E-service failure has been the bane of e-commerce by compelling consumers to abandon transactions entirely or to switch to brick-and-mortar establishments. Yet, despite the downsides of e-service failures, there has not been a study to-date that systematically investigates how perceptions of failure arise within online transactional environments and their impacts on consumer behavior. Departing from the multi-attribute utility approach prevalent in conventional consumer research, this study advances a typology of e-service failure from a goal-directed perspective. Assimilating Lee and Ariely’s (2006) shopping goal theory with Van Osselaer et al.’s (2005) classification of consumer goals, it is the contention of this study that when transacting online, consumers are not only motivated to (1) purchase a product suited to their extrinsic requirements (i.e., consumption goals) and personal preferences (i.e., criterion goals) while enjoying the transactional experience (i.e., process goals), but they are also seeking ways to (2) translate what are often elusive intentions into tangible objectives (goal activation) and achieve those objectives in the most efficacious manner (i.e., goal implementation). Consequently, e-service failures can be delineated according to the type of consumer goal (i.e., consumption, criterion or process) they target and the transactional stage (i.e., activation or implementation) at which they occur. A research model of e-service failure is then constructed and testable hypotheses are derived.

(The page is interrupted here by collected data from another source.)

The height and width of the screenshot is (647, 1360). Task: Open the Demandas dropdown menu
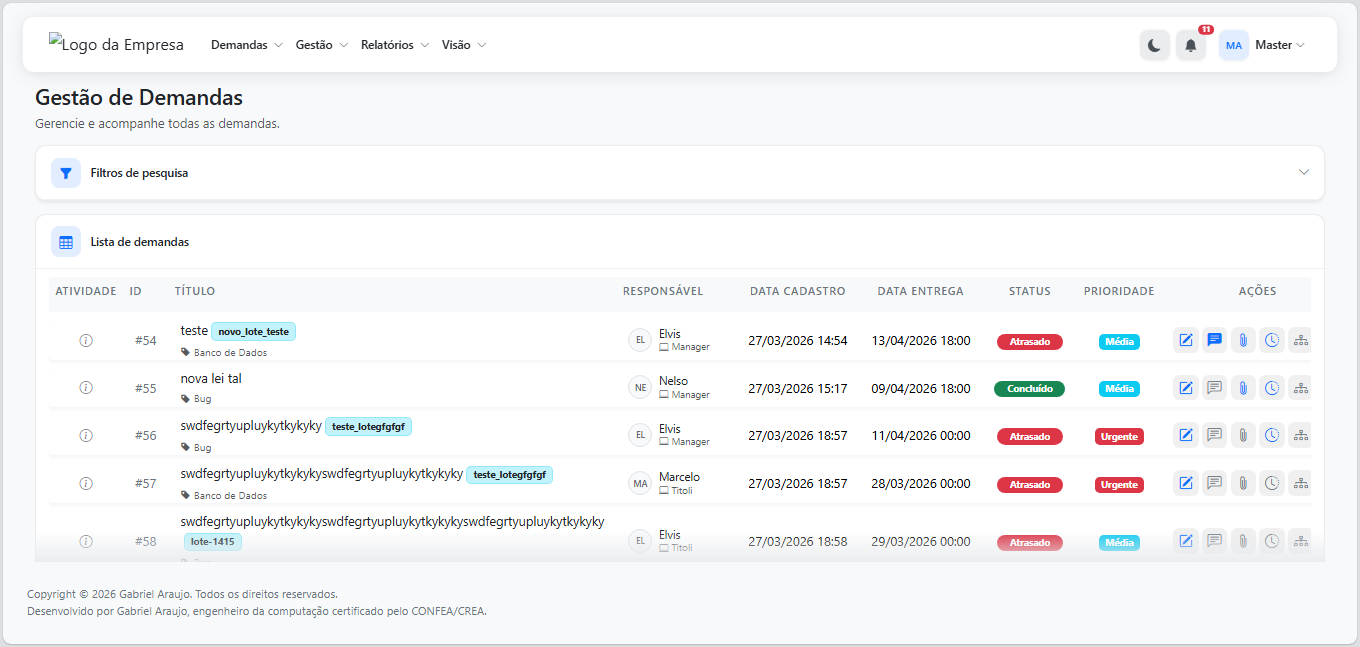click(x=247, y=45)
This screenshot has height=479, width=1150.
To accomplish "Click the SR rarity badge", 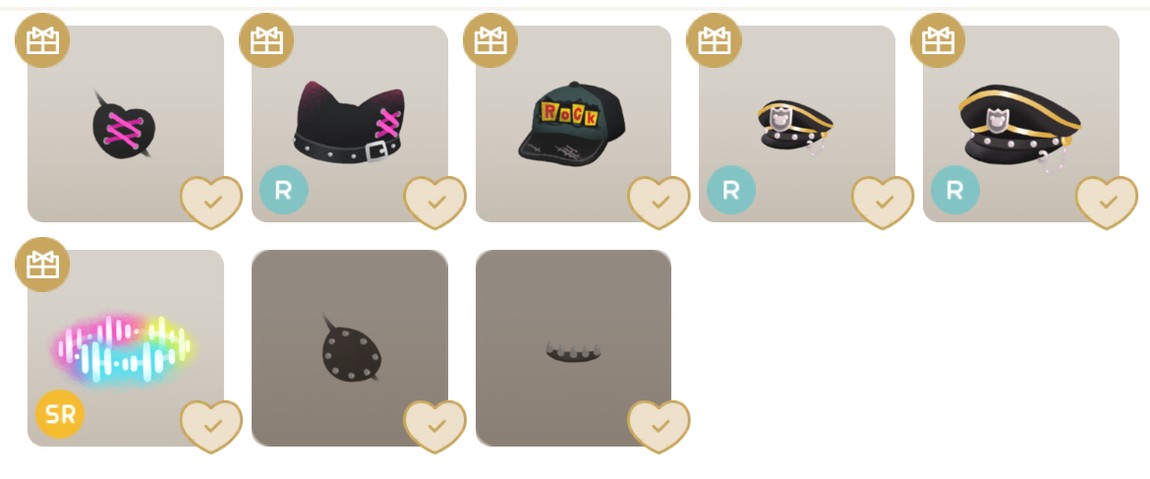I will click(x=59, y=414).
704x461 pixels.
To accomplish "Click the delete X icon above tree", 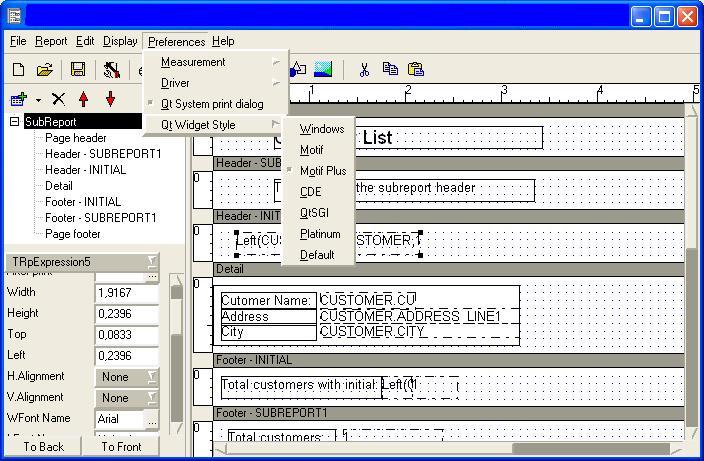I will (58, 99).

To empirically validate the model, a 3x3 experimental design is proposed and elaborated. The experiment employs a 3 (Type of Failure: Activation Success + Implementation Failure; Activation Failure + Implementation Failure or Activation Failure + Implementation Success) x 3 (Type of Goal: Consumption; Criterion; or Process) between-subjects factorial design will be conducted. A totally separate control group without any form of e-service deficiency (Activation Success + Implementation Success) across the three goal categories will also be incorporated into the experimental design to contrast differences in consumers’ perceptions, attitudes and behaviors arising from the distinction between the presence and absence of implementation failures given the successful activation of consumer goals. It is anticipated that the empirical findings from our experiment will serve to inform academics and practitioners on: (1) how consumer perceptions of different types of e-service failure manifest on e-commerce websites, and; (2) their impact on transactional attitudes and intentions.

Conceptually, our proposed experimental study is designed to not only verify the veracity of our research model, but to also challenge the premise underlying past research into consumer behavior. Theories like the EDT have contended that expectations constructed from previous transactional experiences form the baseline from which consumers assess future transactions. Yet, if we were to establish goal activation as a prerequisite for perceptions of implementation failure to arise, it will imply that while prior transactional experiences might be pertinent in affecting consumer behavior, goals—which are activated through immediate interactions with the e-commerce website—may be a more salient influence. Additionally, the experiment represents an opportunity to validate our typology of e-service failures by demonstrating how they might occur in reality and explaining why each e-service failure type might be more or less effective in affecting online consumer behavior. Pragmatically, empirical findings can offer cautionary advice to practitioners to be vigilant in web interface design so as to avoid activating unwanted goals, especially when the website is ill-equipped to fulfill them. Further, the typology of e-service failures can provide guidelines for practitioners to establish benchmarks for designing error-free e-commerce websites. Finally, this study acts as a pre-requisite to uncovering corresponding e-service recovery mechanisms that can be offered on e-commerce websites to alleviate consumers’ disappointment and feelings of dissatisfaction in the event of e-service failures.